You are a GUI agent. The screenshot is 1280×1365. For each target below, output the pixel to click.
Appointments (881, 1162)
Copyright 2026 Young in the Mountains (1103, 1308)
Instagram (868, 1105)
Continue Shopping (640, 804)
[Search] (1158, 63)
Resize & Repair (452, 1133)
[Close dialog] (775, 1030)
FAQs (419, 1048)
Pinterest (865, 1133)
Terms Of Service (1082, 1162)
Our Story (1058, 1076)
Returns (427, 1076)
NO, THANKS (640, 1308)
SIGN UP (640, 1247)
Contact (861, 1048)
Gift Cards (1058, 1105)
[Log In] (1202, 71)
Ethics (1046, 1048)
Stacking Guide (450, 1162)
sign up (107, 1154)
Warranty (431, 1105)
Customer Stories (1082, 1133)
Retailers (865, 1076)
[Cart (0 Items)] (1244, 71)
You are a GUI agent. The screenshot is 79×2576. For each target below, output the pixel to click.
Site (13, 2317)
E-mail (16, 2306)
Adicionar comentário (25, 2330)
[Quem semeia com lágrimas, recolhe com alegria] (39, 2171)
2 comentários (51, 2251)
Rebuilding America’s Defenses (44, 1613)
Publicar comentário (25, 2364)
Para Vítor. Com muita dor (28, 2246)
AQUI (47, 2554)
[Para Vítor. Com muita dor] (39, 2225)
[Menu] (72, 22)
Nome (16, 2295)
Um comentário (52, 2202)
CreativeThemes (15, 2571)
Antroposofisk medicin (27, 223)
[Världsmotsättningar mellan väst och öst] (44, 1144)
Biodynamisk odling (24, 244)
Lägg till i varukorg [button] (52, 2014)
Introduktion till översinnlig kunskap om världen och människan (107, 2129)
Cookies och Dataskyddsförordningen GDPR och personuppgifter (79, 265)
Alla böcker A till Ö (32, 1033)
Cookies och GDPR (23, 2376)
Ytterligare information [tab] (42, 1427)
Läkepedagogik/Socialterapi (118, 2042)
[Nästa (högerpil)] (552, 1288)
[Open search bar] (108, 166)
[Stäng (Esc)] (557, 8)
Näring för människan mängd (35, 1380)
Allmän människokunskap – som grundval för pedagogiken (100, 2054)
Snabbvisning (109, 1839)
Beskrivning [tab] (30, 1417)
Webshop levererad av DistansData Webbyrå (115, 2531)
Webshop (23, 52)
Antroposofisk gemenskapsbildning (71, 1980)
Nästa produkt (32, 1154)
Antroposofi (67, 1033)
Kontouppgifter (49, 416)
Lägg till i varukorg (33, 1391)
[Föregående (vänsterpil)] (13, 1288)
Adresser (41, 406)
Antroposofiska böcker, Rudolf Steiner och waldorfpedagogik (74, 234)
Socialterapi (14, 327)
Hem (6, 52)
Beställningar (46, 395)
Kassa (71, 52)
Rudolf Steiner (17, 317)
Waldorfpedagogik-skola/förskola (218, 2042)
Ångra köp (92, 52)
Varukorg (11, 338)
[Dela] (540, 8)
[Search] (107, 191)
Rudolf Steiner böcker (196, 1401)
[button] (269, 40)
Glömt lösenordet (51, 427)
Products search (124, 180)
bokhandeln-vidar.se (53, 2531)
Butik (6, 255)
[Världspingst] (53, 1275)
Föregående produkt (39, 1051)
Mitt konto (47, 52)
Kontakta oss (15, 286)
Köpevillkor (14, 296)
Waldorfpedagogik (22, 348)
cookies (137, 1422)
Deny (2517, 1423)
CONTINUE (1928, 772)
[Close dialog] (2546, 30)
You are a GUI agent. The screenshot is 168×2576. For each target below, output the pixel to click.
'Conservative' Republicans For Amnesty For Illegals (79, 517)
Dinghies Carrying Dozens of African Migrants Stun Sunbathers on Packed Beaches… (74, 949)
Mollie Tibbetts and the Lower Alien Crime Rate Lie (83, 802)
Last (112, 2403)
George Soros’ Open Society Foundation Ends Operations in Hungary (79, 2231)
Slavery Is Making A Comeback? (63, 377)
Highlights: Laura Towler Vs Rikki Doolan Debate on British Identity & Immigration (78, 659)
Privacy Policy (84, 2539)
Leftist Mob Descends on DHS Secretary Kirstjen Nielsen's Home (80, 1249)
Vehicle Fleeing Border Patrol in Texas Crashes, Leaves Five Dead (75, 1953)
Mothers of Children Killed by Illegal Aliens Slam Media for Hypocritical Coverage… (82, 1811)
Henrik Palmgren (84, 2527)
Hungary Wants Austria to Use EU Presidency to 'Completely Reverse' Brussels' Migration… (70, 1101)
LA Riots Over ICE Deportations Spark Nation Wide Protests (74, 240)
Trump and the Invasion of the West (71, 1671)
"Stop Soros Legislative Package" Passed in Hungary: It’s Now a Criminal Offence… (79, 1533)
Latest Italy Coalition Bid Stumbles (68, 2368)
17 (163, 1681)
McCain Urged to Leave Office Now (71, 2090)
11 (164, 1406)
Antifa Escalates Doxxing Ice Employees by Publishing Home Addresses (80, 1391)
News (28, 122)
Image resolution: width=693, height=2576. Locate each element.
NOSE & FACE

■ **WHAT YOU ARE ASKED TO DO**
Check each line above for the string "Hungary" and show the ones that have it.

■ **WRITTEN RESPONSE**
George Soros’ Open Society Foundation Ends Operations in Hungary (79, 2231)
Hungary Wants Austria to Use EU Presidency to 'Completely Reverse' Brussels' Migration… (70, 1101)
"Stop Soros Legislative Package" Passed in Hungary: It’s Now a Criminal Offence… (79, 1533)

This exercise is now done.